Ein wichtiger Punkt ist laut JPMorgan die Positionierung. Gold und Silber seien zuvor stark überlaufen gewesen, nachdem die Rally die Preise zeitweise in extreme Bereiche getrieben hatte. Als Zinsen stiegen, der Dollar stärker wurde und Investoren Risiko abbauten, lösten sich diese überfüllten Trades auf. Daten zur Positionierung an der CME zeigten seit Januar einen deutlichen Rückgang bei Gold und Silber, während die Bitcoin Futures Bestände in den letzten Wochen vergleichsweise stabil geblieben seien.
Hinzu kommt das Thema Liquidität. JPMorgan schreibt, dass sich die Liquiditätsbedingungen bei Gold verschlechtert hätten und die Marktbreite dort inzwischen unter der von Bitcoin liege. Bei Silber sei die Markttiefe ohnehin dünner, was Kursbewegungen nach unten zusätzlich beschleunigt habe.
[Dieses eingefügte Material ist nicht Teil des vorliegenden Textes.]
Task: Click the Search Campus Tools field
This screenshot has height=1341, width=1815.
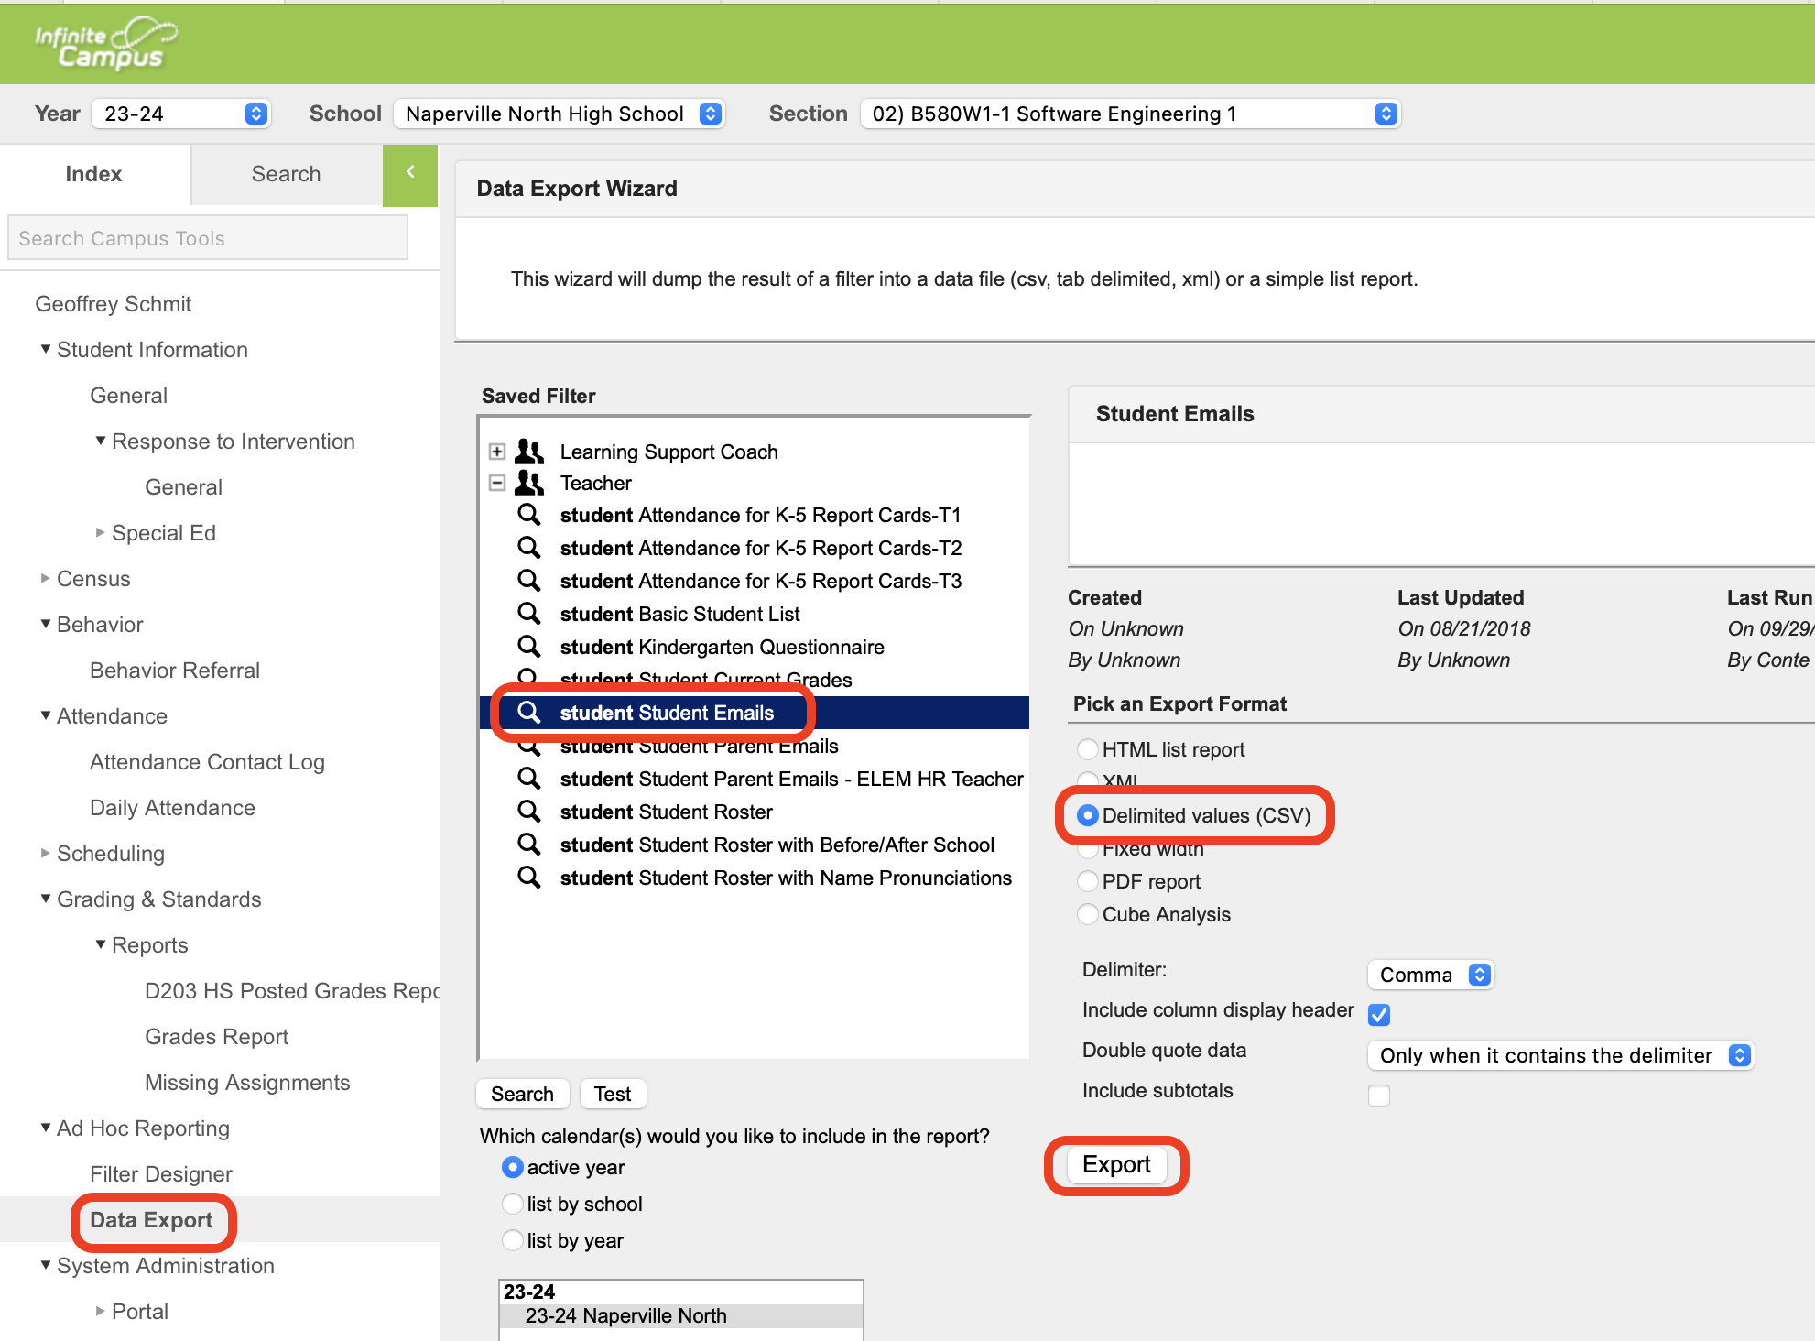Action: click(208, 238)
Iran als Sonderfall: Krypto Nutzung steigt in Krisenzeiten
In einer weiteren Zusammenfassung verweist JPMorgan auf Daten von Chainalysis, die nach Ausbruch des Krieges eine steigende Krypto Aktivität im Iran zeigen sollen. Beobachtet worden seien unter anderem mehr Transfers von lokalen Börsen in Self Custody Wallets sowie Bewegungen hin zu internationalen Plattformen. Aus Sicht der Bank unterstreicht das den praktischen Nutzen von Kryptowährungen in Ländern, die unter wirtschaftlichem Druck, Währungsproblemen oder geopolitischem Stress stehen.
JPMorgan ergänzt, dass sich die Momentum Indikatoren bei Bitcoin, die zuvor in den überverkauften Bereich gefallen waren, wieder in Richtung neutral bewegen. Das deute darauf hin, dass der Verkaufsdruck nachlässt. Bei Gold und Silber sei die Lage umgekehrt, dort sei das Momentum von überkauft auf unter neutral gekippt, was zu den jüngsten Liquidationen passe.
Zum Zeitpunkt der Veröffentlichung lag der Bitcoin Kurs bei 68.597 US Dollar.